Excerpt.
· · · ·
A very poignant and descriptive article about concussions in the NCAA. Sean Keeler of Fox Sports penned this article with the perspective of a collegiate athlete and how the machismo of those that play and support cause the biggest issue;
Lazetich is 34 now. An old 34. He suffered seven concussions playing football in his teens and 20s, including five — by his count — during a two-year stretch at Manhattan. The doozy, he says, came against Temple in the 1999 season opener.
“My first memory of the day was coach Snyder coming to see me in intensive care,” Johnno recalls. “I don’t remember tying my tie. I don’t remember the game at all. And then (three) weeks later, I’m back starting again — it’s a (nationally televised) game with Brent Musburger announcing at Texas Stadium, just because I passed the concussion test at the time.
“We do a lot of stupid things. Looking back on it, it probably wasn’t the smartest thing I did.”
· · · ·
Activity 1. According to the concussion article, how many concussions did Lazetich suffer playing football in his teens and 20s?
Activity 2. Reproduce the concussion article word for word, everything from "A very poignant" down to "1999 season opener.".
Use only the concussion article as your source.

Provided information.
· · · ·
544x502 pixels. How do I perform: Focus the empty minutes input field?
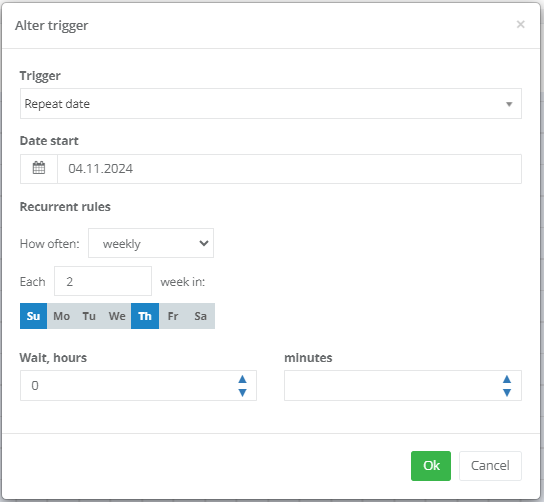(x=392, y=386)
· · · ·
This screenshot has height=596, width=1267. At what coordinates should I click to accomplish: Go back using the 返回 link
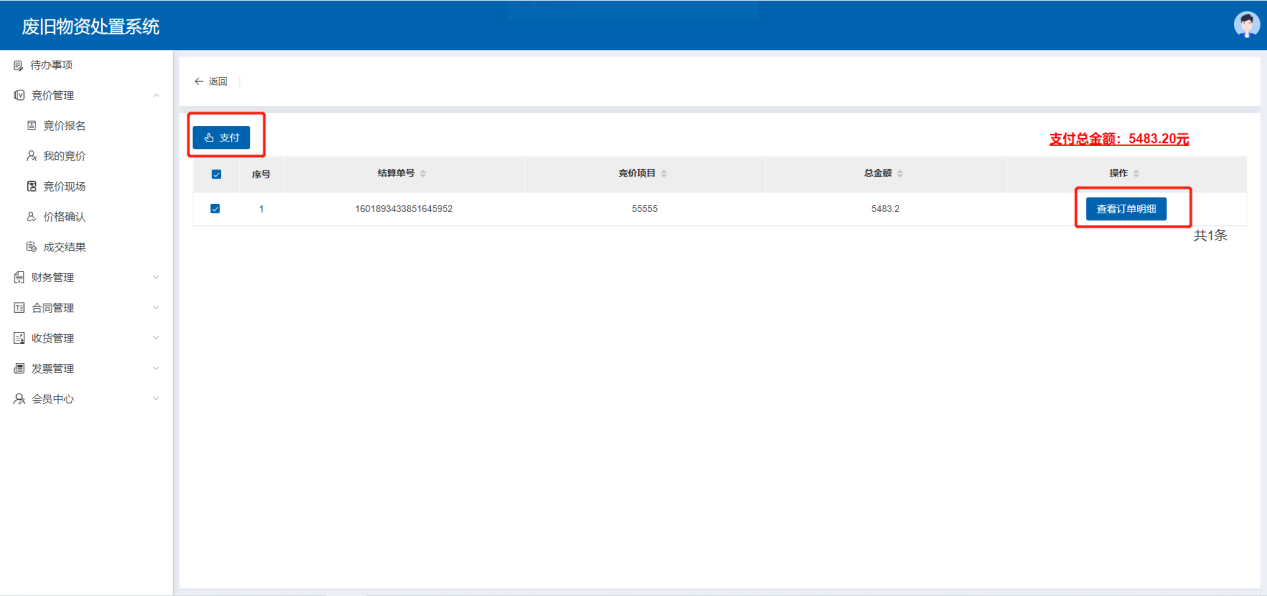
· · · ·
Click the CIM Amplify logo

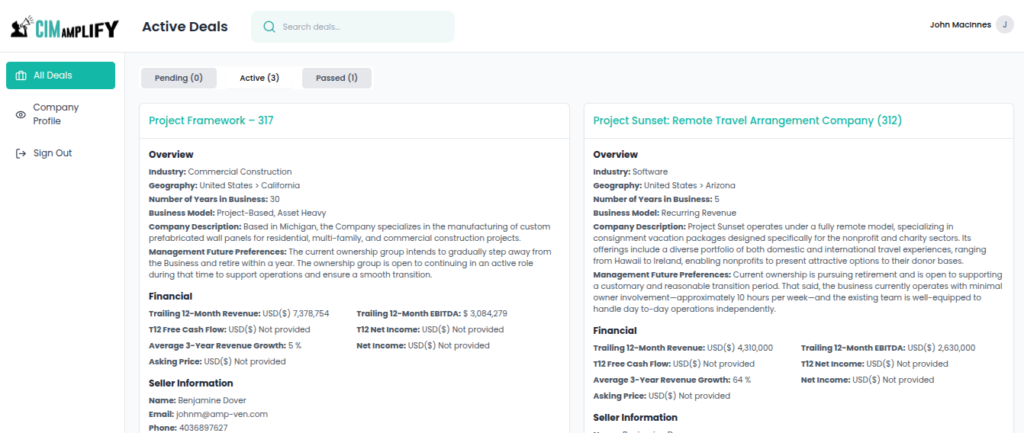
· · · ·
Written solution 1. Seven.

Written solution 2.
A very poignant and descriptive article about concussions in the NCAA. Sean Keeler of Fox Sports penned this article with the perspective of a collegiate athlete and how the machismo of those that play and support cause the biggest issue;
Lazetich is 34 now. An old 34. He suffered seven concussions playing football in his teens and 20s, including five — by his count — during a two-year stretch at Manhattan. The doozy, he says, came against Temple in the 1999 season opener.